Recently acquisitions of French vineyards by foreign buyers have become relatively common. Hong Kong based Goldin Financial Holdings (owner of Sloan estate in Napa) is the new majority owner of Chateau Le Bon Pasteur (Pomerol), Chateau Rolland Maillet (St. Emilion) and Chateau Bertineau Saint-Vincent (Lalande de Pomerol) as a result of it’s recent deal with international wine consultant Michel Rolland. Also recent, outside the vineyards but very much in the wine world, was the sale of the Wine Advocate by Robert Parker Jr. to, as Reuters put it, “a shadowy group of investors in Singapore.” Japanese investment has also been going on somewhat more quietly in California, France and Germany for quite some time. Whiskey giant Suntory has owned iconic German estate Weingut Robert Weil (Rheingau) since 1988, is partner in a Bordeaux negociant business and owns 3rd growth Chateau Lagrange (St. Julien).

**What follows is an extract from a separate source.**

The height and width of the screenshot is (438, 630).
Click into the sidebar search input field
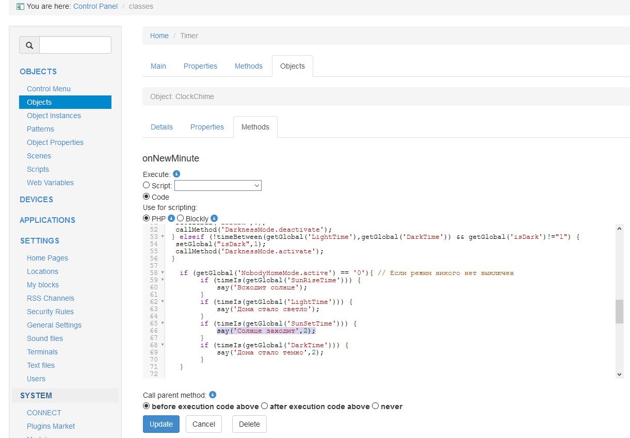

Japanese importers Takashimaya have controlled legendary Domaine Leroy ever since Madame Lalou Bize-Leroy split from DRC and aquired the Charles Noellat domaine and iconic Cupertino producer Ridge Vineyards has been Japanese owned since 1987. Other California vineyards that are Japanese owned are Markham, Freeman, Dalle Valle, Clos Pegase and Kenzo. Historically “Japanese discretion and precision are two very positive qualities for wine” and their quiet ownership of iconic vineyards has been a model that should be followed and imitated.
These are just a few examples of the Asian influence that is steadily increasing in the world of wine. To be sure, among these examples there are parities that fall into each category, driven by speculation or driven by desire to produce/consume. These differences in “style” will continue play out in auction rooms, vineyards and across the international wine market. Hopefully champions of consumption will not be priced out of the market and into oblivion by deep pocketed speculators.